In between helping the UW Friday Harbor Labs, I have been busily prepping for the last stage of my experiment: the infection stage. For the last four weeks, my eelgrass has been growing in some outdoor tanks. Two of the tanks had isopods and snails but the other four have been growing in (hopefully) stress-free conditions. Today, all the eelgrass was taken out, scraped of diatoms, cut, and placed into petri dishes. Tomorrow, at the start of Week Six, we will infect half of these pieces with Labyrinthula spp. by clipping them to inoculated pieces of eelgrass. The other half are going to be clipped to eelgrass pieces covered with sterile seawater.
To prepare for the inoculation, I have been growing the Labyrinthula spp. cultures in both SSA broth and agar media. On Thursday, I counted the number of cells in the SSA broth using a hemocytometer. A hemocytometer is a special microscope slide that has a set volume, so by counting the number of cells, one can calculate the concentration. The same number of cells has to be used in each inoculation to ensure that no piece of eelgrass is more exposed to Labyrinthula than another.

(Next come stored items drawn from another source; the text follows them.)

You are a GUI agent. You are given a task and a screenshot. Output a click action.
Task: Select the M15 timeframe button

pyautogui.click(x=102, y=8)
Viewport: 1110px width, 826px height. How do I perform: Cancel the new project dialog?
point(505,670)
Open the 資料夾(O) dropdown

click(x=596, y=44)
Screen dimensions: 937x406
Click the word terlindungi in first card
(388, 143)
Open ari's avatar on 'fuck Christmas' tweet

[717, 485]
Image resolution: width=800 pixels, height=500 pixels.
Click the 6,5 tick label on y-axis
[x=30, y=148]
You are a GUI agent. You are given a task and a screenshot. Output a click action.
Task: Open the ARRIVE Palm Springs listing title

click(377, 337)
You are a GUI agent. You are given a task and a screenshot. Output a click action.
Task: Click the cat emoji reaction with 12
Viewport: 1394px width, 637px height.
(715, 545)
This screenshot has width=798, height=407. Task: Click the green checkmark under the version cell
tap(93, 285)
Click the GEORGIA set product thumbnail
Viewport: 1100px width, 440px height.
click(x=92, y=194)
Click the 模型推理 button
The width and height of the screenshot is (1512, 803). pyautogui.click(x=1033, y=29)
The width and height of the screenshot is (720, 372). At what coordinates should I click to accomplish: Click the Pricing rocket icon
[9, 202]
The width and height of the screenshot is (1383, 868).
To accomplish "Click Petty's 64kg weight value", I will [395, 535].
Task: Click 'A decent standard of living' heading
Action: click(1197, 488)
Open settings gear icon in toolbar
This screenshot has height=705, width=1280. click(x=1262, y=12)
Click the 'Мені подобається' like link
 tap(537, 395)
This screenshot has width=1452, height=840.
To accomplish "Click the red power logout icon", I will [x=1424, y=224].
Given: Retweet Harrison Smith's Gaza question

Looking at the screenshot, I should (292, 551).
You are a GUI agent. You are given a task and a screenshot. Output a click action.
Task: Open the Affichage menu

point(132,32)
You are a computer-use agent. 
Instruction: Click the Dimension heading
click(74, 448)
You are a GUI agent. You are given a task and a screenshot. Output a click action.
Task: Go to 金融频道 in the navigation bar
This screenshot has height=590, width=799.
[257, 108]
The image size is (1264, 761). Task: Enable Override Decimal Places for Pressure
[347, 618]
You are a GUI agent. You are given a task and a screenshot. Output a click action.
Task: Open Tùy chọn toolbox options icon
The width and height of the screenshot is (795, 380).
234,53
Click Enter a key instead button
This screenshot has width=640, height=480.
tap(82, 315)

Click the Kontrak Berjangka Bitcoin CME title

Tomorrow, I need to centrifuge the vials and remove the SSA broth so that Labyrinthula infects the eelgrass instead of eating the broth. After that, I need to replace the SSA broth with sterilized sea water. This is where the hemocytometer comes in. By knowing the concentration of cells in the broth, I can calculate how much sterilized sea water to put in so that every vial has the same concentration of Labyrinthula.
I did a practice run of this procedure on Friday and so far a couple of eelgrass pieces show Labyrinthula which is a good sign. Hopefully everything will run smoothly tomorrow and my eelgrass will be successfully inoculated!
|144 petri dishes of eelgrass waiting to be inoculated in the culture box|